Narcissists and manipulators will be immediately frightened of any woman who not only knows her boundaries but asserts them as well. They search for people they believe they can easily change the minds, thoughts, and opinions of, but if you're set in your beliefs and know your worth from the get-go, they're going to know you won't bend to their whims and move on quickly.
Not to mention that these things will also immediately raise your own standards, meaning the partner you do end up snagging will be of higher quality out the gate without you having to work to get there.
Processing your own traumas is another step that is important for all of us, not just those seeking to avoid the worst that the dating pool has to offer.
We've all been through tough times, and though not all of them result in capital-T trauma, they can still weigh heavy on our minds for years after they occur. It's important to sit with these things and properly work through them, preferably with a professional, so we can release all the pent-up feelings we have and not bring them into our next relationship.
Abusers of all sorts will seek out those who they consider 'damaged' (not the case, mind you) because they believe those people will have weaker, more malleable minds.

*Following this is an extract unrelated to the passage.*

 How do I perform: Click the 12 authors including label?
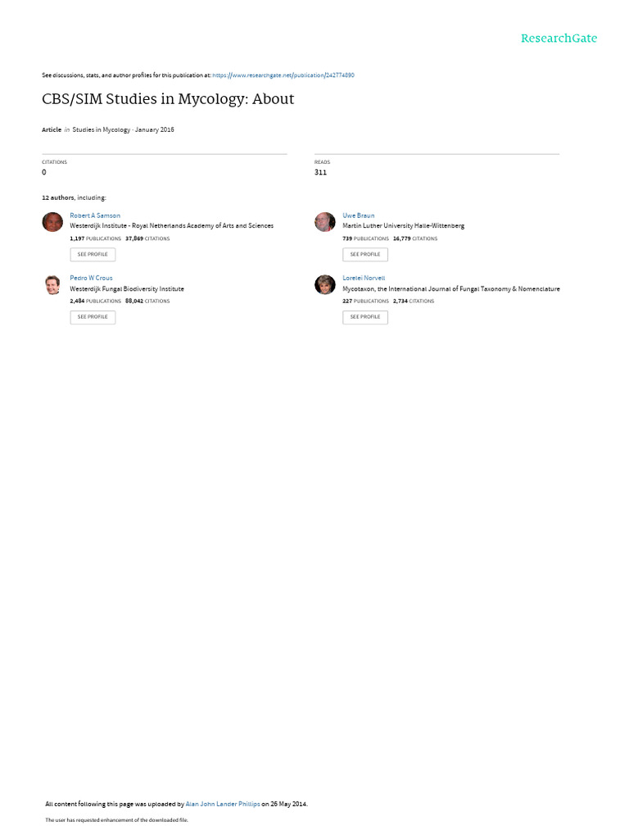pos(74,198)
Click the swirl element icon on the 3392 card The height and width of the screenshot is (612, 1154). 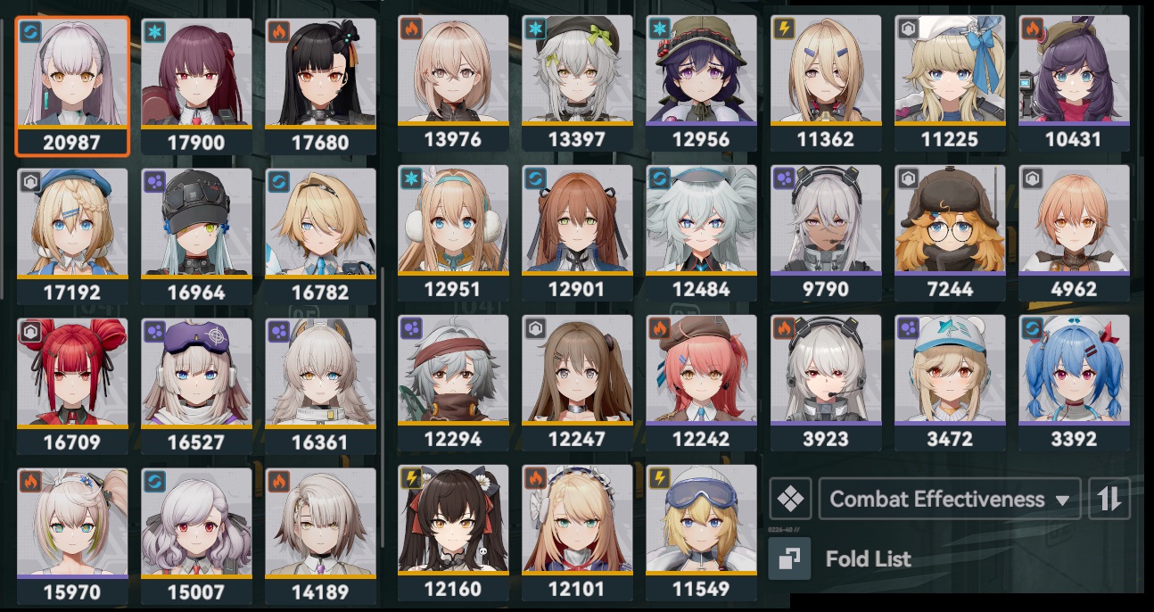point(1031,327)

It's despicable, but these people don't have the same morals as you or I.
It's more than just that, though, as the person you should be thinking of first when wanting to get better isn't all the other bad people in the world; you should be focusing on yourself. Lasting trauma will always affect us and those around us, as it takes a lifetime to fully heal from events that damage the psyche. It takes constant work, but you owe it not only to any potential future lover of yours but to yourself!

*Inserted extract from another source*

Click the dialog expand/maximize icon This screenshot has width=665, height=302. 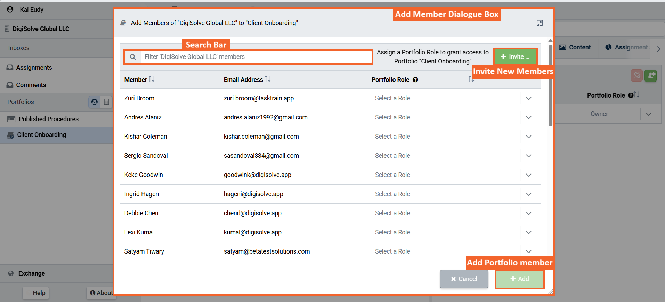click(x=539, y=23)
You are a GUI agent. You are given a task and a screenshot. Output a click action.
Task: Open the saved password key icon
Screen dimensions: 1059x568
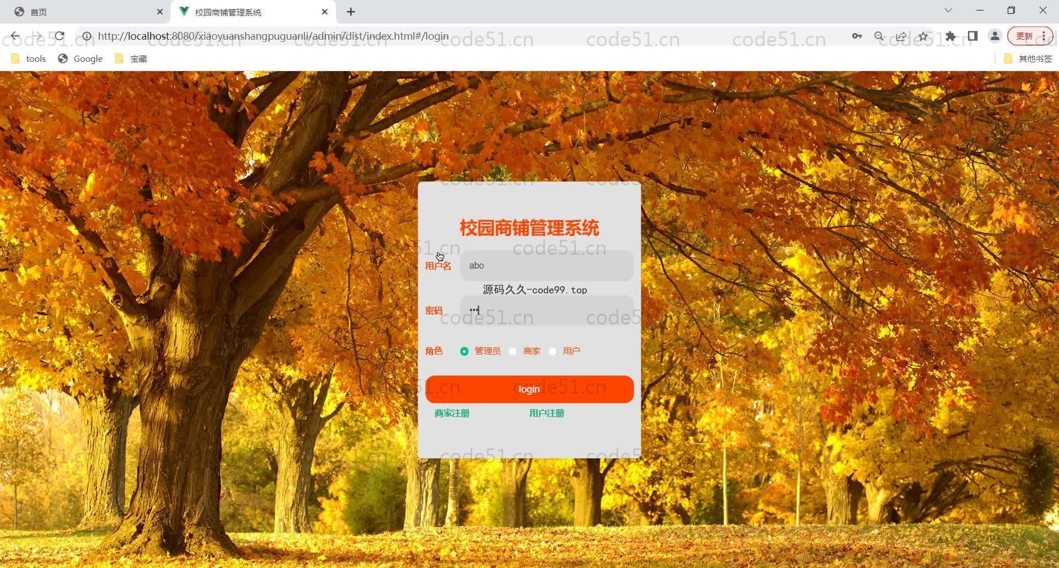tap(857, 36)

You deserve to live a happier, healthier life that doesn't feel like a never-ending drudge through the trenches. Yes, getting treatment will make you a better partner, but before that, it will make you more at peace within your own body.
Beyond the realm of mental manipulation, the next area narcissists tend to target in order to really snare their victims is finances.
Finances are a powerful tool that can keep people trapped if they're managed improperly or if one-half of a toxic relationship manages to take control of them entirely. If a manipulator can convince someone that they're better off handling the money in their relationship, or maybe putting their name on a lease, a bank account, whatever it takes, it suddenly becomes much harder for the victim to leave.
The money you earn is yours and yours alone. Even if you don't consider yourself to be too good with money, you're still always the best person to remain in control of your own finances. No one else has any business handling what's yours.
If you do feel like this is an insecurity someone could potentially prey on, there's no better time than the present to look into how to proactively save and budget your accounts. There are courses, guides online, even reaching out to a trusted friend for budgeting advice are all steps you can take to build your financial literacy and confidence.
As you can see, a lot of the tools that are helpful for warding off unsavory partners are also tools that promote and encourage personal growth. This isn't a coincidence; the more we evolve into the best version of ourselves, the less these types of people will want to do with us.
They're stuck in a childish, insecure past version of who they are, and that insecurity causes them to want to bring others down with them. The best advice for keeping these sorts out of your life is to love yourself first and foremost. If you're always wanting the best for yourself, you'll never have to stoop to their level.
And to those who have been victims of these types of people in the past, know that it's not your fault. You were not the one with the desire to harm someone else, and the fact that you made it out is a testament to your strength. You deserve your flowers and the peace of knowing you're a better person now than any manipulator ever could be.